Identify each line below containing the string "screenshot" and copy it.

◆ RAW DATA ◆
........

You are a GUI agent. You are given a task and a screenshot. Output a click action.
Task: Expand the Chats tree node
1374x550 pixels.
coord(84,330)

........

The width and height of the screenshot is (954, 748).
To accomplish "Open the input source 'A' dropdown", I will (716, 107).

........

◆ EXPECTED ANSWER ◆
You are a GUI agent. You are given a task and a screenshot. Output a click action.
The width and height of the screenshot is (954, 748).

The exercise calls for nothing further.